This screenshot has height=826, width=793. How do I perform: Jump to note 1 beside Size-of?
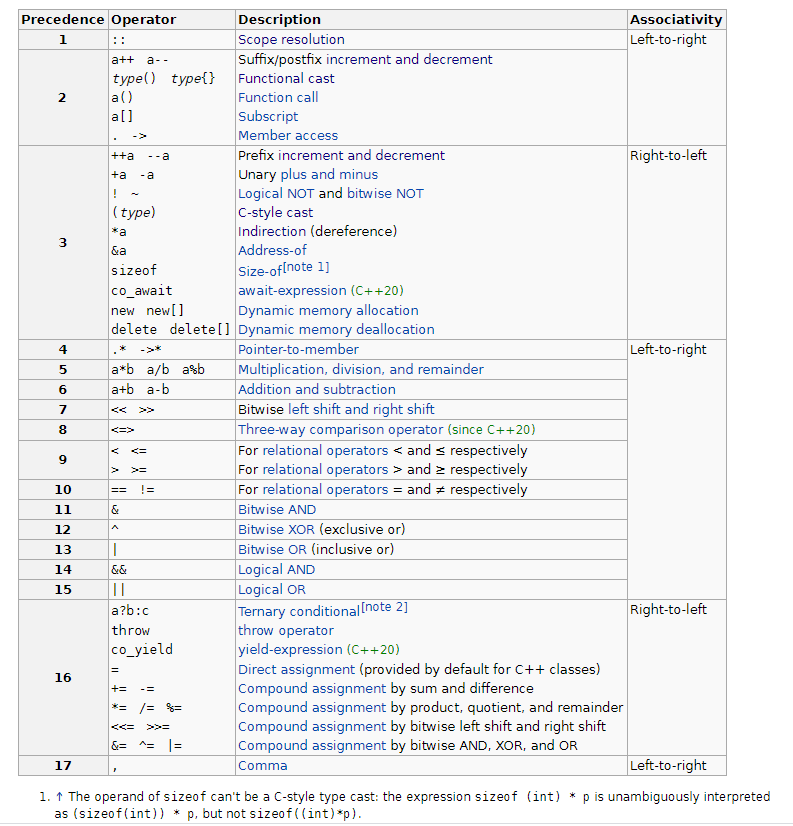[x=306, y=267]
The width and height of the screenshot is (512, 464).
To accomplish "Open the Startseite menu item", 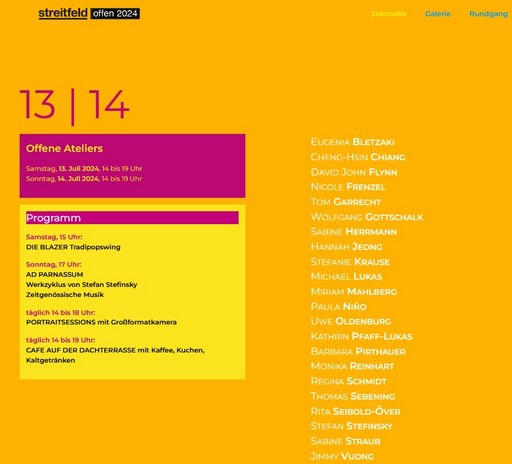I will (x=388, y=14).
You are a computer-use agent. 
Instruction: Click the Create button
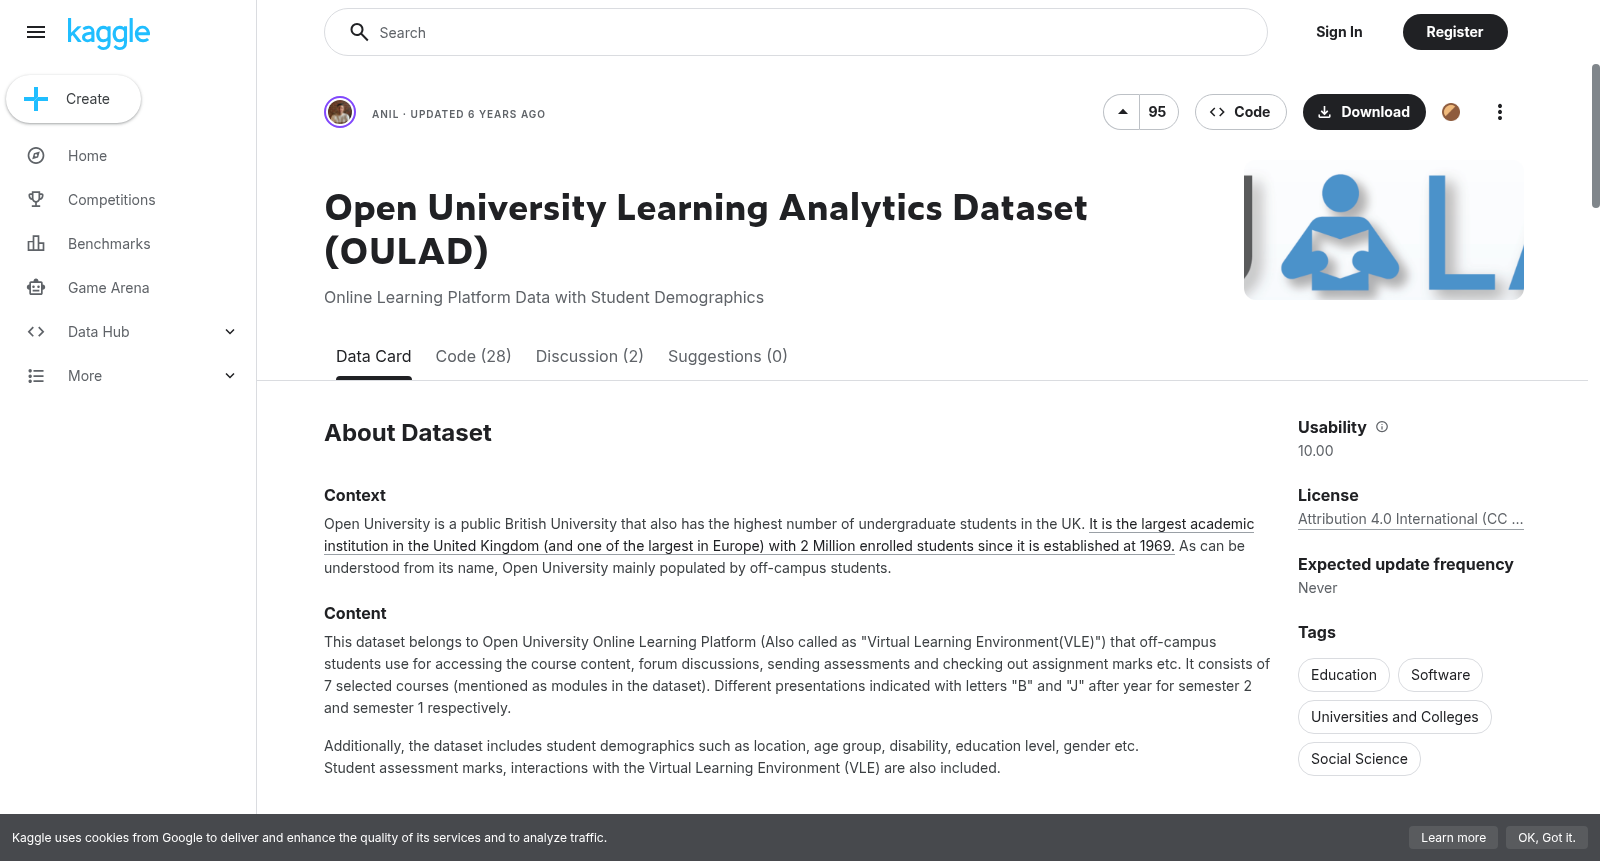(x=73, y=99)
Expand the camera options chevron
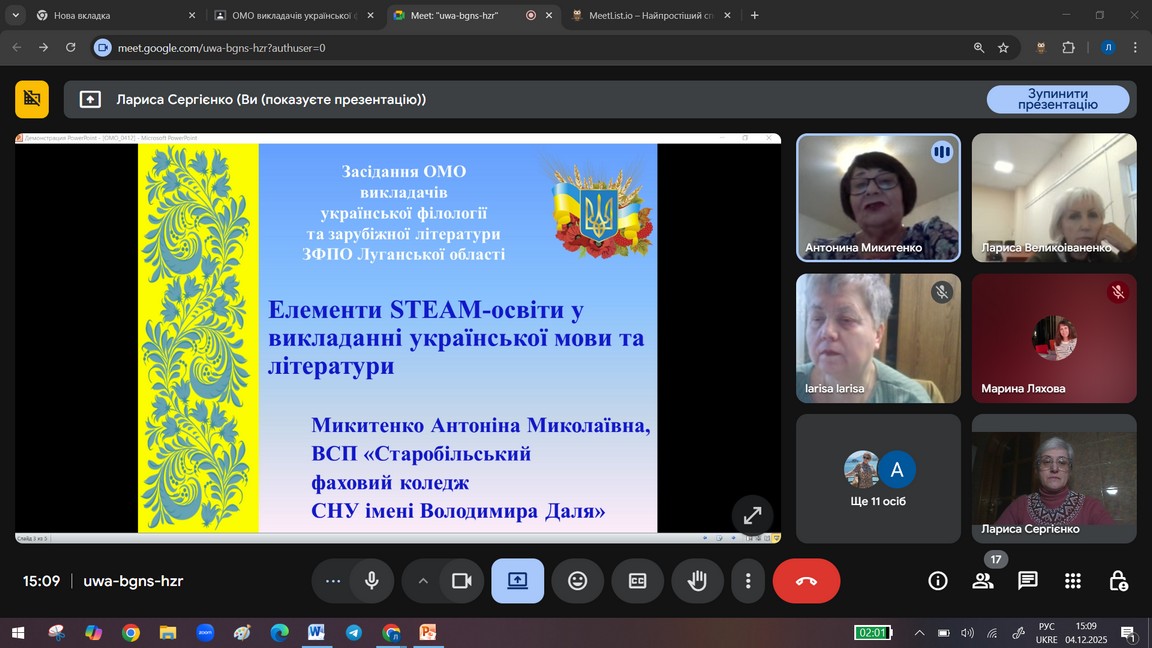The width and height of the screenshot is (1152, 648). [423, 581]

◆ WHAT TO DO:
Copy out, exactly and without pictures, each line from the one containing "You are a computer-use agent." through the final line of the entries, both ends included.

◆ OUTPUT BELOW:
You are a computer-use agent. 
Instruction: Click the Create button
(x=73, y=99)
Expand the camera options chevron
The width and height of the screenshot is (1152, 648). [423, 581]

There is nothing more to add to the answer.